Eu sou casado, esta é uma condição/característica/atributo permanente. Eu = casado, sem modulação do segundo membro da igualdade. Difere de ser solteiro. 
Quando há uma determinação de tempo, penso que seja válido "estar" casado. Hoje eu estou casado, amanhã quem sabe? Há dez anos que estou casado com a mesma mulher.
Sou doente, tenho uma condição crônica qualquer. Estive com gripe durante a semana passada, espero estar melhor semana que vem. 
Em resumo, é o atributo que "pede" o verbo e o critério é semântico.


----------



## Carfer

Só acrescentaria que, quando usamos '_ser_', o que está em causa é, essencialmente, um atributo da pessoa ('_sou casado'/'sou solteiro'/ 'sou divorciado'), _sem considerar as vicissitudes a que o estado_ (casado/solteiro/etc.) _possa estar sujeito, à semelhança, por exemplo, de '_sou feio/bonito/etc_.'. Em todo o caso, é indiferente dizer '_fui casado/estive casado/ dez anos', _sem prejuízo da pequena nuance que '_estar_' pode introduzir, pondo ênfase na temporalidade, na transitoriedade ou na natureza acidental do estado ('_estou doente_' contra '_sou doente_', por exemplo).


----------



## Dymn

Ari RT said:


> Eu sou casado, esta é uma condição/característica/atributo permanente. Eu = casado, sem modulação do segundo membro da igualdade. Difere de ser solteiro.





Carfer said:


> Só acrescentaria que, quando usamos '_ser_', o que está em causa é, essencialmente, um atributo da pessoa ('_sou casado'/'sou solteiro'/ 'sou divorciado'), _sem considerar as vicissitudes a que o estado_ (casado/solteiro/etc.) _possa estar sujeito, à semelhança, por exemplo, de '_sou feio/bonito/etc_.'.


Acho difícil fazer a diferença, porque solteiro é um estado mais ou menos duradouro e casado é (suposto ser) um estado permanente. Já "_estou feio/bonito_" entendo que é porque hoje me arrumei mal/bem, e com o verbo "_ser_" seria uma qualidade inerente a mim.



Ari RT said:


> Quando há uma determinação de tempo, penso que seja válido "estar" casado. Hoje eu estou casado, amanhã quem sabe? Há dez anos que estou casado com a mesma mulher.


Encontrei vários exemplos na imprensa portuguesa sem nenhuma referência temporal, embora seja verdade que há uma tendença a adicionar uma. Esta frase soa-lhe bem?

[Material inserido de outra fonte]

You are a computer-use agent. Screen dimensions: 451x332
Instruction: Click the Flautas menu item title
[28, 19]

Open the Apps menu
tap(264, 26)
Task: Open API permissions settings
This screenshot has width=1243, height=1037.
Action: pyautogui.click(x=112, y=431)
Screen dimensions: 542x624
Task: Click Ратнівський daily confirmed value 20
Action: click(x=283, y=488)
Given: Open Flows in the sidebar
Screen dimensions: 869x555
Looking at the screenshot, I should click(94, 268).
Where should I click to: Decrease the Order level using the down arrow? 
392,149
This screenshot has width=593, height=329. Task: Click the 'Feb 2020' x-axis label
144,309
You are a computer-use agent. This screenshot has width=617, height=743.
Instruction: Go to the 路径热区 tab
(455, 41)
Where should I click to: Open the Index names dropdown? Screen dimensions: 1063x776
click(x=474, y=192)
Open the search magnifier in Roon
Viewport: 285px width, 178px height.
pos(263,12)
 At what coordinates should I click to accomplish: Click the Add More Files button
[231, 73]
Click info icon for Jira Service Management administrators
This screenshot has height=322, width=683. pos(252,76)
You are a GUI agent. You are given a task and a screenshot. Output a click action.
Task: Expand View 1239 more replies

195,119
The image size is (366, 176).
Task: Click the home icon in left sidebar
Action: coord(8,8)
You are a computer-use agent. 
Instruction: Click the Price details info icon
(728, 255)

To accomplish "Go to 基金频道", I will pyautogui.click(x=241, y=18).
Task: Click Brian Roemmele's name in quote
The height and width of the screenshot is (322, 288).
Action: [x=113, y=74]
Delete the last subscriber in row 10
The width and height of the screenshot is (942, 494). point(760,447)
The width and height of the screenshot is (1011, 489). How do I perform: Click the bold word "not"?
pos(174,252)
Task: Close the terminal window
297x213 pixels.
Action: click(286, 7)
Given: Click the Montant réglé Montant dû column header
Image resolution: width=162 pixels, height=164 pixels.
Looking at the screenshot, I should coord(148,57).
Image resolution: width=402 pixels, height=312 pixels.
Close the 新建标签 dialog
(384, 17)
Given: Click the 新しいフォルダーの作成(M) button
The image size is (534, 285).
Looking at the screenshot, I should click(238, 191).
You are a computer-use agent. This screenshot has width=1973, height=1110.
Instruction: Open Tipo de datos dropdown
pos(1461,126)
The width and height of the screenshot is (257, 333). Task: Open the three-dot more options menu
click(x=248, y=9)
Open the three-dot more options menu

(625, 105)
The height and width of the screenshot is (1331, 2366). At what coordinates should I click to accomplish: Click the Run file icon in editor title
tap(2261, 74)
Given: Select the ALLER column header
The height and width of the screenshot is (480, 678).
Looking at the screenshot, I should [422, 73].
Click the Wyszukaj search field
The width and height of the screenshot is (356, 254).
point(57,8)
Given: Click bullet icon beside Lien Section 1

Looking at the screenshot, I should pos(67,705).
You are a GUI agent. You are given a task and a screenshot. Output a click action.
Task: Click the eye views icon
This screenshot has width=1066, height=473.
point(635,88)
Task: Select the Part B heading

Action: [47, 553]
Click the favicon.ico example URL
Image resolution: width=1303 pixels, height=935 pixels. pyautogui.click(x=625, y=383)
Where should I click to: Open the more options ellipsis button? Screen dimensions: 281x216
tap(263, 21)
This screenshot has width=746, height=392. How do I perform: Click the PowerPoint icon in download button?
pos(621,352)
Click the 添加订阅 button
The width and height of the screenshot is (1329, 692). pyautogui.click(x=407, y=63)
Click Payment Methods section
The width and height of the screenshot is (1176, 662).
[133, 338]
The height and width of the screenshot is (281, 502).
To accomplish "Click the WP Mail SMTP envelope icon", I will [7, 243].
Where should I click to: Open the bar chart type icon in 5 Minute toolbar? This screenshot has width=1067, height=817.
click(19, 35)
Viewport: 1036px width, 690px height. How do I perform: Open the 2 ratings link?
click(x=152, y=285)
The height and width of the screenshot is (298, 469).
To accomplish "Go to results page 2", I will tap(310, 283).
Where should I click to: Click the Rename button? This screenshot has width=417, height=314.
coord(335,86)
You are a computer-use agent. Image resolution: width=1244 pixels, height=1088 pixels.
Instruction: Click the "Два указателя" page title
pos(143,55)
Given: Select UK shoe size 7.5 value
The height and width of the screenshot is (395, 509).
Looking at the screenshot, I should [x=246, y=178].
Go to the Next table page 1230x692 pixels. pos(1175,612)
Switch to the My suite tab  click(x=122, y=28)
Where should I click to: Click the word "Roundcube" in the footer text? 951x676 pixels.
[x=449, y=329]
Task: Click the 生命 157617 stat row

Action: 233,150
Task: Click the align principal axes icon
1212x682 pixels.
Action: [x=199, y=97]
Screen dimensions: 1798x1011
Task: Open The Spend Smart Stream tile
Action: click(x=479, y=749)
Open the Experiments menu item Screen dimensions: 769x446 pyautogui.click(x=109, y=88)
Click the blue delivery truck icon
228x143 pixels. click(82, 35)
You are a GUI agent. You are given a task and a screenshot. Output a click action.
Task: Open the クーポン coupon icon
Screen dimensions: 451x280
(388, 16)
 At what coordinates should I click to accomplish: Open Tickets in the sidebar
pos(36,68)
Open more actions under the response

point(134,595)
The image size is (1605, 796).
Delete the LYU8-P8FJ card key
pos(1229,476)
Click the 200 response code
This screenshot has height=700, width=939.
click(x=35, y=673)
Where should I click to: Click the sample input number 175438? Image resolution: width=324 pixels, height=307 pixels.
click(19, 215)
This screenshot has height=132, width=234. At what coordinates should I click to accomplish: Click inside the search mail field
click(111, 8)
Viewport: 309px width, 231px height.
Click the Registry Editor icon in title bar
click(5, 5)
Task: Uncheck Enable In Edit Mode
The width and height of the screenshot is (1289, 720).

_É a primeira vez que um primeiro-ministro leva para o número 10 de Downing Street uma mulher com quem não *está casado*._


----------



## Carfer

Dymn said:


> Esta frase soa-lhe bem?
> 
> _É a primeira vez que um primeiro-ministro leva para o número 10 de Downing Street uma mulher com quem não *está casado*._



Perfeitamente bem, mas se dissesse '_com quem não é casado_' estaria igualmente bem. Isto é difícil de explicar - e até de racionalizar, porque, na realidade é a força do hábito ou o costume que condiciona a escolha por um ou por outro e não é nada difícil encontrar exemplos que contradigam a "regra" (se se pode falar de regra, de tão fluída que ela é), mas a minha impressão é de que o que releva não é tanto a situação objectiva, mas o enfoque do falante. Se está a referir-se ao atributo em abstracto (é casado, é bonito, é feio), sem condicionantes, designadamente temporais, usa o verbo '_ser_', se, pelo contrário o vê numa perspectiva concreta, com dimensão temporal, prefere o _'estar_'. No caso, quem escreveu isso teve sobretudo em conta o momento: foi _a primeira vez_ (vicissitude temporal) que um primeiro ministro levou para o nº10 alguém com quem nesse momento (de novo, o tempo) não estava casado. A diferença quando digo '_sou velho_' e '_estou velho_' é que, no primeiro caso, quem tem mais de 70 anos é necessariamente velho, é velho abstraindo de qualquer outra consideração, ao passo que '_estou velho_' se reporta à condição a que cheguei, ao estado actual (o peso dos anos, o estado físico, as doenças). E o mesmo se disser '_sou feio_' (qualidade intrínseca, imune às vicissitudes temporais) e '_estou feio_', situação actual, fruto do tempo, de não me arranjar ou de outra causa qualquer, isto é, produto do tempo e das circunstâncias. É basicamente isso, parece-me. Agora, claro, há muitas excepções e variantes (felizmente), e algumas completamente ilógicas ou contrárias à tal regra de base de que o que é permanente é '_ser_' e o que não é, '_estar_' ('_está morto_', por exemplo).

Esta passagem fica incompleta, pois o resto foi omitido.